シスタージル、と呼ばれたロボットは赤毛のボブに吊り目の気の強そうな感じの美少女で、左肩にスペード、右肩にハートの刺青が彫られている。
手駒達の間では「ガンシスター」と呼ばれる銃を得意とするシスターである。
「アタシんパートナーがほんっっと臆病なヤツでさあ。

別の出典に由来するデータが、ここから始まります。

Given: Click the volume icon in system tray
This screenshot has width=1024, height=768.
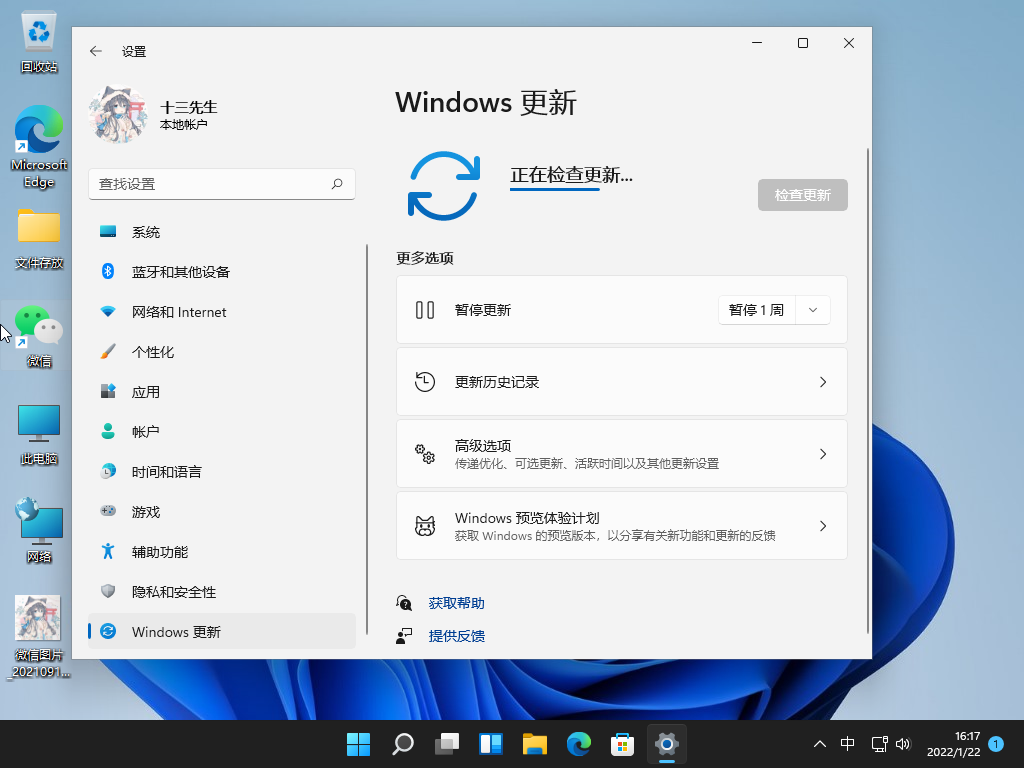Looking at the screenshot, I should (x=903, y=744).
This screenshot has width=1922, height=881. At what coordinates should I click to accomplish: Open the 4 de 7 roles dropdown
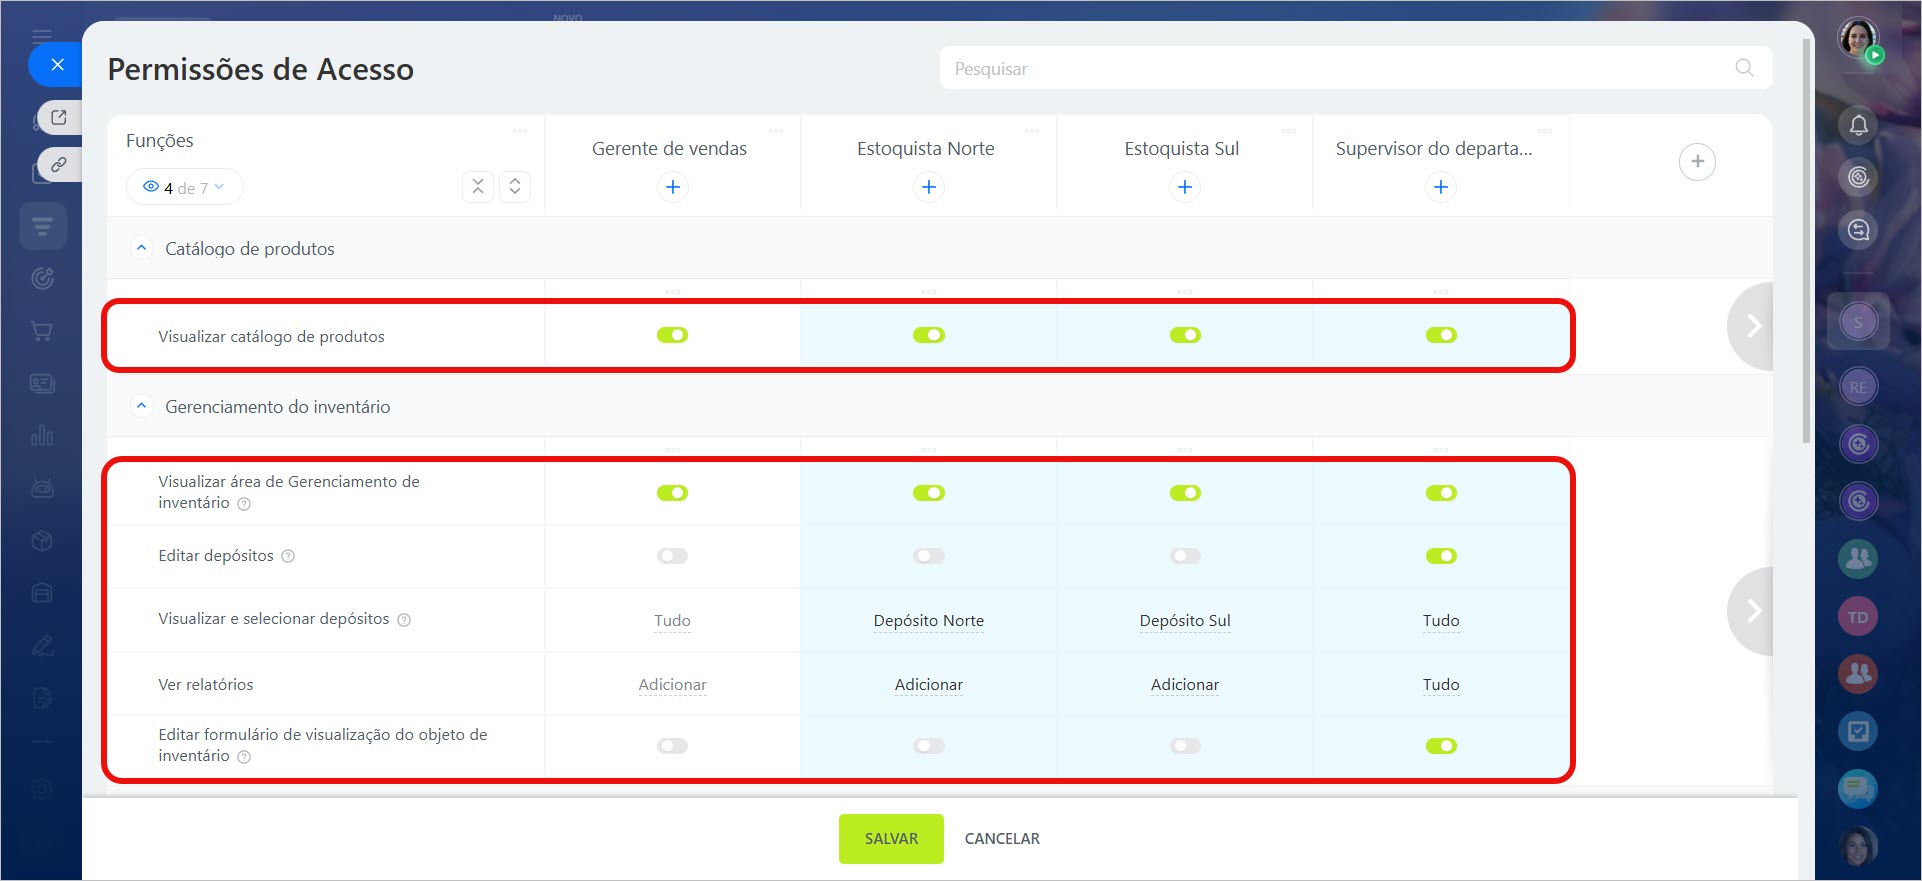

アタシが守ってやるってえのに、部屋ん中籠ってガタガタ震えてやがる。アタシとてめえの命は運命共同体って言っても微塵も信じやがらねえ。負けりゃ全てが終わりだ。これはそういう遊戯なんだ。口を酸っぱくして何回も言ってんのにさ。おいローズ、何で笑ってんのさ?」
ローズは口元に手を当てながら言った。
「私のパートナーも全く同じよ。布団を被って出て来ない。寝てても夢なんか叶いっこ無いのにね」
「チッ…アンタもアタシもついてないね。ま、今に始まった事じゃないからね。だからアタシ達は今回もこうして遊戯場にいる」
拳銃をクルクル回しながらジルが言う。
「魔弾…」
ナイフを布で拭きながらローズが呟く。
「シスタージュリアンヌがあの最終型を得る為にどれだけパートナーと分かりあったのかしら?」
「アレは…SE値が限界を突破しないと得られない姿だ。それこそ、アタシ等と人間が垣根を超える何かが無いとああはなれない」
「一番、愛とかそういうヒトの持つ感情を小馬鹿にしてきた人、そう思ってたんだけど。認識違いだったのかしらね」
ローズの言葉に鼻を鳴らすジル。
「だから、よ。この世界で出会った人間様があの腹黒女を覚醒させた。人を信じない、標的としか認識しない、孤独なスナイパーが初めて知ってしまったんだ。そこで願いは叶っちまったんだ。ああ、クソ、羨ましいなあ!羨ましいよ!」
「それが…貴女の願いだものね」
「ハ…アンタもでしょうが!」
ジルはホルダーに銃を収めて立ち上がる。
「それが欲しい為にアタシとアンタは戦ってきた。手に入れば抜け出せる。手駒って牢獄からね」
「望むモノは同じ。ただ、パートナーが敵対してるから、私達も敵対してきた。そしてそのパートナーはみんな屑だった」
ローズもナイフを鞘に収めて立ち上がる。